Saint Jean, dans la 2e lecture, nous rappelle que « Dieu nous a tellement aimés, [que] nous devons, nous aussi, nous aimer les uns les autres », et d’ajouter ; « si nous nous aimons les uns les autres, Dieu demeure en nous », de manière effective. Ainsi, si nous voulons savoir si nous aimons Dieu, il nous faut nous demander dans quelle mesure nous aimons notre prochain…

Mais nous pourrions être pris de découragement, car des événements peuvent refroidir notre charité envers autrui, et nous mettre dans l’abattement. Et c’est une tentation présente dès les tout-débuts de l’Église, à travers la fin tragique de Judas. Dans le livre des Actes, Pierre se lève au milieu de l’assemblée des fidèles, et prend la parole ; il encourage les croyants à continuer à aller de l’avant, en ne s’arrêtant pas à la stupeur ayant été provoquée par la trahison de celui que Jésus nomme « fils de la perdition ». Ainsi Matthias reçoit-il pour mission de prendre la place délaissée par Judas.
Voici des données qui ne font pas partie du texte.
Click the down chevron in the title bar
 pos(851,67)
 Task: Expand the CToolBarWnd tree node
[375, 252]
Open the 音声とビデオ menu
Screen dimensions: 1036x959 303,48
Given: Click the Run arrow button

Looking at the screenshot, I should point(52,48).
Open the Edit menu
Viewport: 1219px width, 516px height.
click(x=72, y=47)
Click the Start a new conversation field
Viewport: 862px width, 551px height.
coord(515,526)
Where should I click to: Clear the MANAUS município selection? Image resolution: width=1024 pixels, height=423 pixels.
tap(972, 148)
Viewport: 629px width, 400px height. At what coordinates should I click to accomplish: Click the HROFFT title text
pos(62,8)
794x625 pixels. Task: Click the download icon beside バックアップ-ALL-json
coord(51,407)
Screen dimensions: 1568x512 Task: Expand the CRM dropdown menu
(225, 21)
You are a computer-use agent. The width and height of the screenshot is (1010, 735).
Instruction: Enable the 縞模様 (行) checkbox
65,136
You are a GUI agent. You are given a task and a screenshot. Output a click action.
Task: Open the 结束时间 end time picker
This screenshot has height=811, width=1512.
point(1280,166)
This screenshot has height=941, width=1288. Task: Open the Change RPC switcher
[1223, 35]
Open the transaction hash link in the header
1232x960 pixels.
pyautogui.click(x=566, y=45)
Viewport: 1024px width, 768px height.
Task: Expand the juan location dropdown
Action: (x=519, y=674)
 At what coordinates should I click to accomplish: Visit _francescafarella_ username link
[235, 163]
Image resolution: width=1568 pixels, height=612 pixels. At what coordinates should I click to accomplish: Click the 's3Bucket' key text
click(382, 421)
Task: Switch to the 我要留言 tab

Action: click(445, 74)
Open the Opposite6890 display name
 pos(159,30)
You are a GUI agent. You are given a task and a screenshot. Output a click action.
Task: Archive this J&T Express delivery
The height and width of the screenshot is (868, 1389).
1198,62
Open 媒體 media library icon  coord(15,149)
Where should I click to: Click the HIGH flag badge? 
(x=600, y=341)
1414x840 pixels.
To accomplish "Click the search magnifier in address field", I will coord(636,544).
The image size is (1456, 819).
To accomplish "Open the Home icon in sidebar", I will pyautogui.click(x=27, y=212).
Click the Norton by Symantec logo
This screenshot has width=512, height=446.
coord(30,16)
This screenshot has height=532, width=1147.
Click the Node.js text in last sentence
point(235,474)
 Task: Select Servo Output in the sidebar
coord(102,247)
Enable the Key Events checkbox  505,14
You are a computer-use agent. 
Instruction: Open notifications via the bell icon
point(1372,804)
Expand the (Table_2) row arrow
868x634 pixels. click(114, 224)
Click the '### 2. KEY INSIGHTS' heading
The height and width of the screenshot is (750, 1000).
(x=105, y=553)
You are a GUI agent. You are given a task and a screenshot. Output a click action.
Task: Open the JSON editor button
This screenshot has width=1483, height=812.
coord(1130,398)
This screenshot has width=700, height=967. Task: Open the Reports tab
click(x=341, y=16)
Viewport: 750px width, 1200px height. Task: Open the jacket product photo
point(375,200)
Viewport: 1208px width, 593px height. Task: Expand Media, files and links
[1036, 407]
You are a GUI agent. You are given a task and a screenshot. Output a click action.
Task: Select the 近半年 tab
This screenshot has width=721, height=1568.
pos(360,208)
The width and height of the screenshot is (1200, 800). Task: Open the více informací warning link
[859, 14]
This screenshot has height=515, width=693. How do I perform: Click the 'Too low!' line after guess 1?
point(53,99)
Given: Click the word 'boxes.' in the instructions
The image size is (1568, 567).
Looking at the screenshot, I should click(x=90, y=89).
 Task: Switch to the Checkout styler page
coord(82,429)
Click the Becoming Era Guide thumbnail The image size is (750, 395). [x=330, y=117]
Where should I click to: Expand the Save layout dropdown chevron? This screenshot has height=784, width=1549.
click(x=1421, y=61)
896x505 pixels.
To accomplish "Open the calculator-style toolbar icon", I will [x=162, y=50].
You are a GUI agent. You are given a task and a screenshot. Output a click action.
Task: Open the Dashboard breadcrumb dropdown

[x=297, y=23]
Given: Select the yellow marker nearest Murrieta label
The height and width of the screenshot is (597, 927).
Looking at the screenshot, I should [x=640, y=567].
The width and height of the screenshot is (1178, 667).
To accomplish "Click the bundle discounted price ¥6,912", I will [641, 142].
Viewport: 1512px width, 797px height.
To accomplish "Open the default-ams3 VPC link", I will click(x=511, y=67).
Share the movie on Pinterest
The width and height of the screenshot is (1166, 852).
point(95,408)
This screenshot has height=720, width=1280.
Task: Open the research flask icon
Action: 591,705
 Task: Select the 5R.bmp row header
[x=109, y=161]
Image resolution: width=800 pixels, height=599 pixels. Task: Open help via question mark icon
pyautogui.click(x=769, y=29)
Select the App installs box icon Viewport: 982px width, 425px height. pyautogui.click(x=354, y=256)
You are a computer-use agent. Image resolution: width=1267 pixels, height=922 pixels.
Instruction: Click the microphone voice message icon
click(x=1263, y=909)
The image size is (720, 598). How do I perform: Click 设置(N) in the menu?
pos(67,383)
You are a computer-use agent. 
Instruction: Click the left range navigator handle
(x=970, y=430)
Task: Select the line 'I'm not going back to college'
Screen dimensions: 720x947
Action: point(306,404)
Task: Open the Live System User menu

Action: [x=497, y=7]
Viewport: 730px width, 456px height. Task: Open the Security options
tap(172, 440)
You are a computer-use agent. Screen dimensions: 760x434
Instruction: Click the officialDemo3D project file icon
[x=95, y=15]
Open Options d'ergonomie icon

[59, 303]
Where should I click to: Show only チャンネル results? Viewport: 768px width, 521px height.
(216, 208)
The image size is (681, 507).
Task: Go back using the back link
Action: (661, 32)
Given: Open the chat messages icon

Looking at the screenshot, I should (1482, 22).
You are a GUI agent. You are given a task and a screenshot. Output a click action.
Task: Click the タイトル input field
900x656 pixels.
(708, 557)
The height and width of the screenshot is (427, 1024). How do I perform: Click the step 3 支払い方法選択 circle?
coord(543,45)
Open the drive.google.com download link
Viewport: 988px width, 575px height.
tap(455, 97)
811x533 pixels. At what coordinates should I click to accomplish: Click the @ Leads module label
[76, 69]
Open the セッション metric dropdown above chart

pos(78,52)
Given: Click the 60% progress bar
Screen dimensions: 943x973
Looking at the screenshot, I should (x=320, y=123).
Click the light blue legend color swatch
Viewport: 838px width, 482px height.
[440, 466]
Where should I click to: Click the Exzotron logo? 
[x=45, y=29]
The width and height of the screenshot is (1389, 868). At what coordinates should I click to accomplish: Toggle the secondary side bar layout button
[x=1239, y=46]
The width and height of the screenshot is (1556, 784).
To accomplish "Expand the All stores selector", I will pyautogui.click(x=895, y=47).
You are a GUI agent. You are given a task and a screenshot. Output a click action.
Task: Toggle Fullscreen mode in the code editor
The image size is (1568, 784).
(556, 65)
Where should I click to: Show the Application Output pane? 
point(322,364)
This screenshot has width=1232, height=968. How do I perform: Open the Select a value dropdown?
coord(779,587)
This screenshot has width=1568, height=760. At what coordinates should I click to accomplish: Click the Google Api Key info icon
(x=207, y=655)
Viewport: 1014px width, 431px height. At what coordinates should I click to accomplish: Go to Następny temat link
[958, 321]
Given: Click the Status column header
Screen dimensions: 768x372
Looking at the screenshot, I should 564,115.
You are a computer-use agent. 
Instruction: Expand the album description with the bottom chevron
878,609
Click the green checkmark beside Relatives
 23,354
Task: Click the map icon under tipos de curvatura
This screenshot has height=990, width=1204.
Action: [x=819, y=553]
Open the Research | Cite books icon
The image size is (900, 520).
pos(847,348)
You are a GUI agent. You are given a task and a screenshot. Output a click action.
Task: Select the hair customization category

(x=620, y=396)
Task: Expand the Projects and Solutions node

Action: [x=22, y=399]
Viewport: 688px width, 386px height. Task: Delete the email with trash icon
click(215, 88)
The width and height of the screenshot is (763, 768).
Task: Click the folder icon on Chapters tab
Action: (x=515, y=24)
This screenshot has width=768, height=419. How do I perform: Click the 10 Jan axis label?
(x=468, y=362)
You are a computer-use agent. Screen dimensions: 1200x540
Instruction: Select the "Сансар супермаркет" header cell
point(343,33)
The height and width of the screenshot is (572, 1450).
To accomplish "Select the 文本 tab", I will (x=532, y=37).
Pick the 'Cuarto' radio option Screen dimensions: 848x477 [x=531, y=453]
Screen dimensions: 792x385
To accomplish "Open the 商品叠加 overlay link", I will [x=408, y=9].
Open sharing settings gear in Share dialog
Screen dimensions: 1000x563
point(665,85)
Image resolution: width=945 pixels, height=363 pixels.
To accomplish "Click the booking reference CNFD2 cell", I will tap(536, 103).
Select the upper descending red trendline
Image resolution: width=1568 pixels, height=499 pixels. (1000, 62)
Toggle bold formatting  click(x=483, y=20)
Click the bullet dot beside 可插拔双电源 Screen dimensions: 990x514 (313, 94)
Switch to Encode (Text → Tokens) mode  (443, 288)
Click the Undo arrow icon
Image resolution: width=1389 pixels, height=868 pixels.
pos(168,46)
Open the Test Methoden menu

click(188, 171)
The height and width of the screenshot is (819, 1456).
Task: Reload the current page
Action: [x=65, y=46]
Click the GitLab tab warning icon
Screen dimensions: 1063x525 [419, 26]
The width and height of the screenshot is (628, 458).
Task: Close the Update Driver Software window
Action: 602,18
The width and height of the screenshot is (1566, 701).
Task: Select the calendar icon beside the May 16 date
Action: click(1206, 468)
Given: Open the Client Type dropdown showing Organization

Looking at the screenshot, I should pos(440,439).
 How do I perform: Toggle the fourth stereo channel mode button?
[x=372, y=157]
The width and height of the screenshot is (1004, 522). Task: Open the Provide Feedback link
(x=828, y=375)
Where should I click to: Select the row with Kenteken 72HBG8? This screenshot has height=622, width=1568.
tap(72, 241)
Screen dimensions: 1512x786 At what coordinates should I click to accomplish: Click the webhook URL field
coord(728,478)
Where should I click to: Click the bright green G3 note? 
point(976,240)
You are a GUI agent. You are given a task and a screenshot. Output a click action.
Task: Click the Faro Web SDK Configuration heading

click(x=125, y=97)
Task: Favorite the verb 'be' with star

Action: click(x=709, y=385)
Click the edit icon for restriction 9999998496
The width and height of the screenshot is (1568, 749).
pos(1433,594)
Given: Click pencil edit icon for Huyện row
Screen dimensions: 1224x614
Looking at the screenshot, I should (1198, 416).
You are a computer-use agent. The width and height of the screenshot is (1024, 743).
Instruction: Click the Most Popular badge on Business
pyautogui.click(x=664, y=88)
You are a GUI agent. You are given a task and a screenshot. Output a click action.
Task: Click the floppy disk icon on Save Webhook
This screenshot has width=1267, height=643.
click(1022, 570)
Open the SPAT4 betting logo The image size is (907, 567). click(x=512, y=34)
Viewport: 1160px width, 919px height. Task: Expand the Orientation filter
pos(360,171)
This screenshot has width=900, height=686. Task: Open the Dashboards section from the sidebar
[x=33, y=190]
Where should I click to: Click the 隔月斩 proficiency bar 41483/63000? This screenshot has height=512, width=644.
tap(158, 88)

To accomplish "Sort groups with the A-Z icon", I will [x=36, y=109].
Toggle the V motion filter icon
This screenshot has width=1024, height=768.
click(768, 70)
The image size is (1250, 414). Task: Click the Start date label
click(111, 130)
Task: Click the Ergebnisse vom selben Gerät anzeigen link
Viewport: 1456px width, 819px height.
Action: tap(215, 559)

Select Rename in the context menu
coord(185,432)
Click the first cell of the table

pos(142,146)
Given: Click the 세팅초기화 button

Nous pourrions, quant à nous, être également tentés par le découragement, pour d’autres raison, en se disant notamment : quelle est ma mission, à moi qui suis sur le tard de ma vie, étant désormais âgé de 70, 80, 90 ans ou plus ? Ou bien ; quelle est ma mission, à moi qui ai au contraire toute la vie devant moi ? Ou encore ; je suis malade et affaibli, quelle pourrait donc être ma propre contribution envers autrui ?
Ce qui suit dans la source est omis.